Polycystic ovary syndrome (PCOS) is an endocrine condition characterized by chronic oligo-ovulation or anovulation, characteristic ovarian findings in ultrasound examination, and hyperandrogenism.1 PCOS is the most common endocrine disease in females, affecting 5–10% of child-bearing women.2 PCOS is commonly associated with different risk factors for cardiovascular disease such as insulin resistance, obesity, dyslipidemia, and hypertension.3,4 Controversy exists as to whether insulin resistance is the result of PCOS or obesity.4

Renin, previously considered an enzyme, is a hormone that increases the production of plasminogen activator inhibitor-1 and induces cell hypertrophy and vascular fibrosis.5–7 It has been suggested that high plasma renin activity could be an additional risk factor for cardiovascular disease in patients with essential hypertension.8 The pathophysiological mechanisms of this association are still unknown, but experimental and clinical data have revealed the relationship between high plasma renin activity and vascular damage.9

Aldosterone is a recognized cardiovascular risk factor because of its significant role in the pathophysiology of hypertension, left ventricular hypertrophy, and heart failure.10 It has been shown to promote myocardial and valvular fibrosis, impair cardiac remodeling, and induce perivascular inflammation.11 The mechanism by which aldosterone causes these changes may be activation of an inflammatory status characterized by the presence of oxidative stress and inflammation.12 High aldosterone levels are associated with a high prevalence of glucose intolerance, diabetes mellitus, and metabolic syndrome.13,14

Since patients with PCOS are considered to be at a high risk of suffering cardiovascular diseases, the purpose of the research was to assess plasma renin and aldosterone levels in obese and non-obese women diagnosed with polycystic ovary syndrome.

From September 2009 to January 2011, women attending the outpatient clinics of internal medicine, endocrinology, and gynecology of Hospital Central Dr. Urquinaona diagnosed with PCOS were recruited into the study. The ethics committee of the hospital approved the study, and written consent was obtained from all patients.

AVAILABLE DATA:
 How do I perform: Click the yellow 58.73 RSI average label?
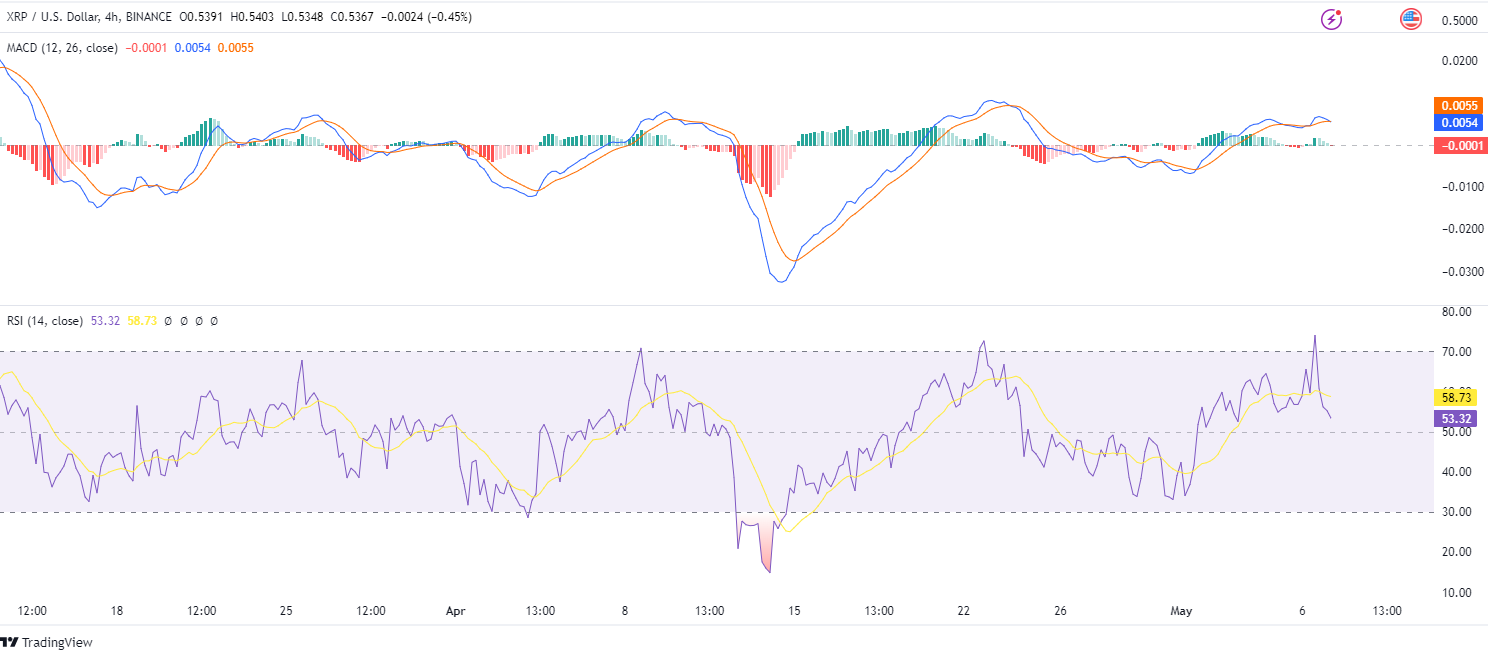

TASKS TO COMPLETE:
1. List the risk factors for cardiovascular disease that the passage on polycystic ovary syndrome says are commonly associated with PCOS.
2. Answer these questions from the passage on polycystic ovary syndrome:
(a) What percentage of child-bearing women does PCOS affect?
(b) Which hormone increases the production of plasminogen activator inhibitor-1?
(c) During what period were women with PCOS recruited into the study?
3. In the passage on polycystic ovary syndrome, reproduce everything from "Aldosterone is a" down to "polycystic ovary syndrome.".

ANSWERS BY ITEM NUMBER:
1. insulin resistance, obesity, dyslipidemia, hypertension

2.
(a) 5–10%
(b) Renin
(c) From September 2009 to January 2011

3.
Aldosterone is a recognized cardiovascular risk factor because of its significant role in the pathophysiology of hypertension, left ventricular hypertrophy, and heart failure.10 It has been shown to promote myocardial and valvular fibrosis, impair cardiac remodeling, and induce perivascular inflammation.11 The mechanism by which aldosterone causes these changes may be activation of an inflammatory status characterized by the presence of oxidative stress and inflammation.12 High aldosterone levels are associated with a high prevalence of glucose intolerance, diabetes mellitus, and metabolic syndrome.13,14

Since patients with PCOS are considered to be at a high risk of suffering cardiovascular diseases, the purpose of the research was to assess plasma renin and aldosterone levels in obese and non-obese women diagnosed with polycystic ovary syndrome.